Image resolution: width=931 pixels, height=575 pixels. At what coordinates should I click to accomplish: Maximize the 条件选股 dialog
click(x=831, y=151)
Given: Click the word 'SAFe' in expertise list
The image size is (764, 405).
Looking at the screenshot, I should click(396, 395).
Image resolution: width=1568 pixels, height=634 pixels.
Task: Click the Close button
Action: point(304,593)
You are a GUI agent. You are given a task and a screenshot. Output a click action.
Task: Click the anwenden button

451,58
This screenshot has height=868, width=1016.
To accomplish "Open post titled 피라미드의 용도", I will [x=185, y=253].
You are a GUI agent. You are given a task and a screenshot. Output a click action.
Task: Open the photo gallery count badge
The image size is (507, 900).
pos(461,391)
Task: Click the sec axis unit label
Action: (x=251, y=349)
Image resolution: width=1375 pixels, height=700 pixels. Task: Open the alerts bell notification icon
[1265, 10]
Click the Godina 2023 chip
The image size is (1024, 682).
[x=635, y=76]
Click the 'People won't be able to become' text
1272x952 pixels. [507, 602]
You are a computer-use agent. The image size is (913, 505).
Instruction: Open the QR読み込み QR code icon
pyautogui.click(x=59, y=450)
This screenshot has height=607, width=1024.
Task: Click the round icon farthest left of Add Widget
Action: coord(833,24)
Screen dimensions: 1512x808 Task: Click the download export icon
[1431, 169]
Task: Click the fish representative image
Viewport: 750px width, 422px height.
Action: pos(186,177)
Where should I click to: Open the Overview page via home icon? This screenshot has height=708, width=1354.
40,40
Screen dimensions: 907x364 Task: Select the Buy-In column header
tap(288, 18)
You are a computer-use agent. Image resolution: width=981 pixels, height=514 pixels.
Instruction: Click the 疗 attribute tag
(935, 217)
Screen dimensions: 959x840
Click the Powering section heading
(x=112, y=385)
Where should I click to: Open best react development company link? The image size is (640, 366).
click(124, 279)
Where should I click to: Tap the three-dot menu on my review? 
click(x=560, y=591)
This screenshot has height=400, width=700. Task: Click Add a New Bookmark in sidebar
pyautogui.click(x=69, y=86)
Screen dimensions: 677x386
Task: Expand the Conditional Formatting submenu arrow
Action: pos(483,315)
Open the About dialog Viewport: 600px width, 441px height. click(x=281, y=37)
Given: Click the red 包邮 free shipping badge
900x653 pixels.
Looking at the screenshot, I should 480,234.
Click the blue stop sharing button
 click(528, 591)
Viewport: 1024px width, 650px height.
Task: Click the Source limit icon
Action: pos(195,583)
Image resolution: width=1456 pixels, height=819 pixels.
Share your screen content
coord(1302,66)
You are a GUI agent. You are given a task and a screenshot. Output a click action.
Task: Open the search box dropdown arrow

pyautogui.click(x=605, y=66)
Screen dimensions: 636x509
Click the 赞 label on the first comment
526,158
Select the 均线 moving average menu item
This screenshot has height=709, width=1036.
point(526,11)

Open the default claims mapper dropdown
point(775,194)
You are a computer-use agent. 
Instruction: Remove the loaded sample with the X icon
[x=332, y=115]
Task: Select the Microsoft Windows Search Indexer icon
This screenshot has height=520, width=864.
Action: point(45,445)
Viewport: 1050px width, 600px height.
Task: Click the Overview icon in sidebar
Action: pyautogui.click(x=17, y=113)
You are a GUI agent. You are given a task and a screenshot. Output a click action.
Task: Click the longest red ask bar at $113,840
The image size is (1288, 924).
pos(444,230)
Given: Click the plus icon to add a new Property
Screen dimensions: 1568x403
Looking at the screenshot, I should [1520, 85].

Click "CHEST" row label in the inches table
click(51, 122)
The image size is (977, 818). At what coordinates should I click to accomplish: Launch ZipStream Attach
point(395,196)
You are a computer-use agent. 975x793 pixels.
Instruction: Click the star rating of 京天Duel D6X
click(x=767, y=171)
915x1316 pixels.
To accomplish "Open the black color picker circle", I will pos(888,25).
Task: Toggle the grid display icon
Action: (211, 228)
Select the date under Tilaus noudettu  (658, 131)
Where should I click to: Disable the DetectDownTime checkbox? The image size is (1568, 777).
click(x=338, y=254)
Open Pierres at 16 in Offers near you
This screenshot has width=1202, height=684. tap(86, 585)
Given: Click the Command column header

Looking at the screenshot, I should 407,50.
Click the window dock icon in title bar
◇ ◇ ◇
* **Work request**:
Copy out the range of lines above starting at the line with "Instruction: Click the star" and ending at the line with "Select the date", exactly and including both.

* **Answer space**:
Instruction: Click the star rating of 京天Duel D6X
click(x=767, y=171)
915x1316 pixels.
To accomplish "Open the black color picker circle", I will pos(888,25).
Task: Toggle the grid display icon
Action: (211, 228)
Select the date under Tilaus noudettu  (658, 131)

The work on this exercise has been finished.